It really fits with today’s Gospel though. Fantasy and sci-fi films come from our imagining of what the future might hold. We can’t help ourselves from pondering such things. We tend, in fact to live too much in the future. (That is, when we’re not living too much in the past.)
But Jesus says to not worry about trying to figure out the when and where of the future. Jesus instead says that we are to stay awake - now. Watch out fo what we learned from the great flood. Watch out for thieves in the night. Watch out for kidnappings!

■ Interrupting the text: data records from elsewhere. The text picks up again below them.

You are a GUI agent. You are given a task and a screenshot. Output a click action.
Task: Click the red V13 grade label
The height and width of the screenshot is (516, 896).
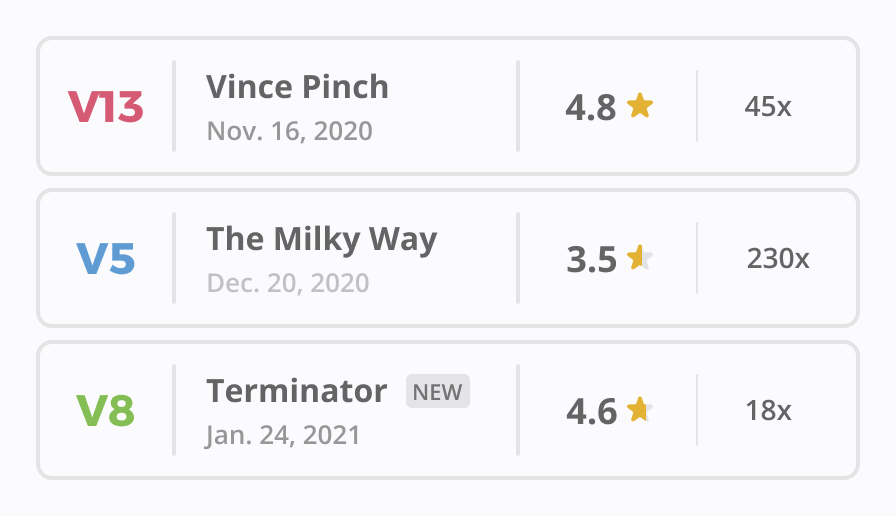click(106, 107)
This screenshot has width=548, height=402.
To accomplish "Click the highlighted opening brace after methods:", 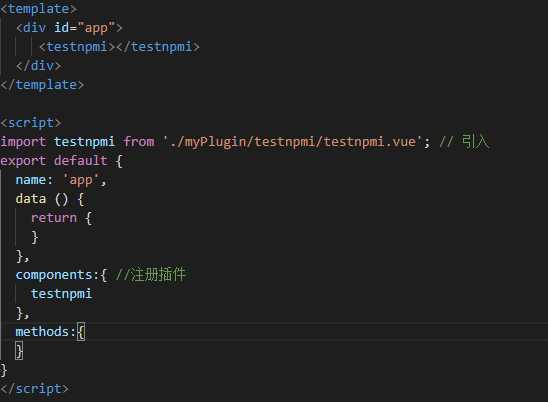I will [81, 331].
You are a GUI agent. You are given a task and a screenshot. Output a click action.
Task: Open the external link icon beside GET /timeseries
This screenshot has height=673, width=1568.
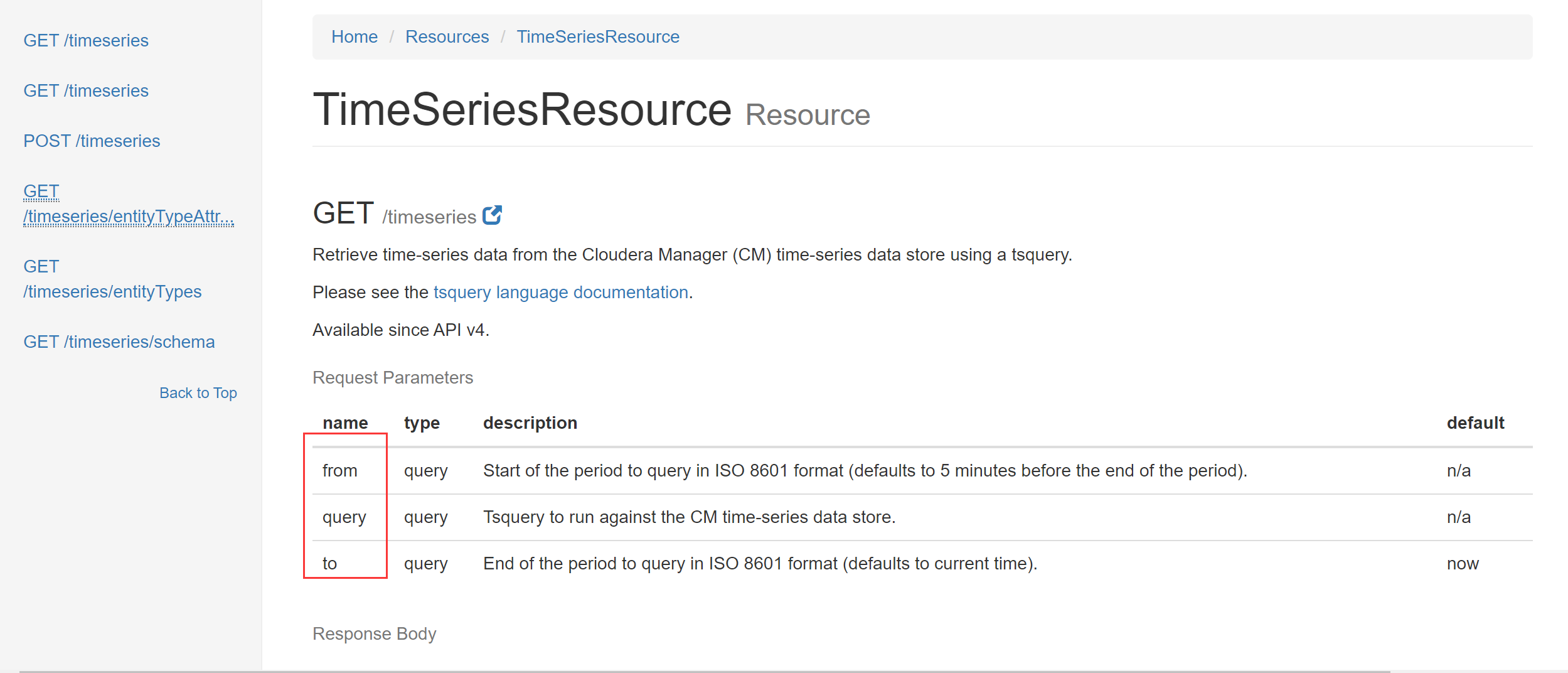493,215
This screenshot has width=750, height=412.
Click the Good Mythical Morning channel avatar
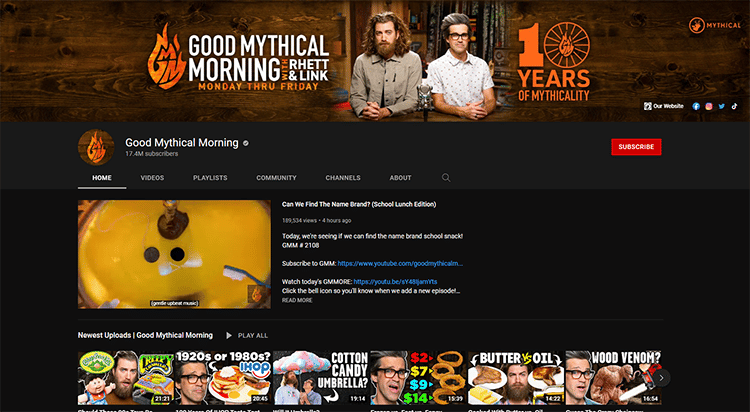click(96, 147)
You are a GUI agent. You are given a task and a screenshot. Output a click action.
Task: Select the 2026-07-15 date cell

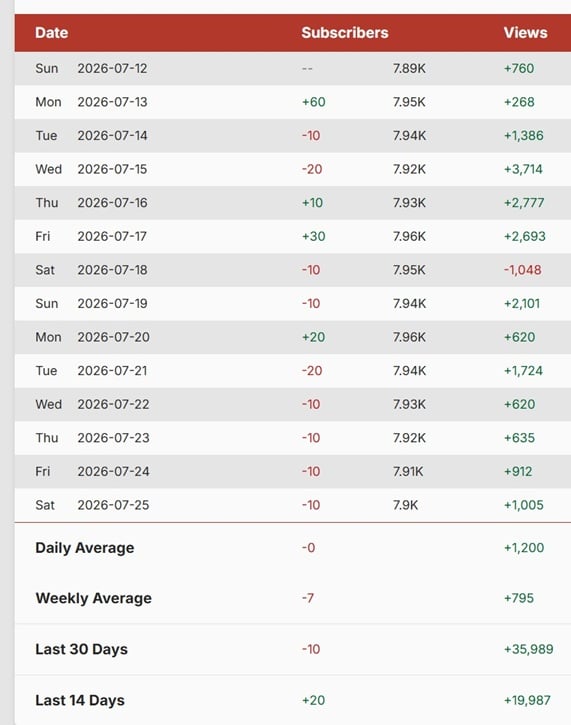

It is an oft used misinterpretation of Biblical images like these, however, to use such lists of examples of why to be prepared as a means of fear mongering. Passages like this passage from Matthew (according to one scholar) have become “associated with the “Left Behind” series which takes these texts to refer to “the rapture,” when believers are airlifted out of the world while the rest of humankind suffers tribulation. And there’s lots of movies about that out too. Ron Allen https://goo.gl/Ox0U3g
In reminiscing about the traditions in her own home, of Advent calendars and Advent wreaths with specially colored candles, Diana Butler-Bass reminded me in one of her blogs that Advent calendars are a token of an ancient religious practice to mark sacred time. She says that this is one of the few aspects of the upcoming holiday season that remains nearly untouched by secularization or consumerism. So, for Christians, Advent is a time of waiting, listening and preparing - again - for the birth of Jesus. It is not a time for preparing for the celebration of presents and turkey dinners and decorating and baking and all that fuss.
In the Episcopal Church we practice the belief that the Holy Spirit is now. God incarnate is now.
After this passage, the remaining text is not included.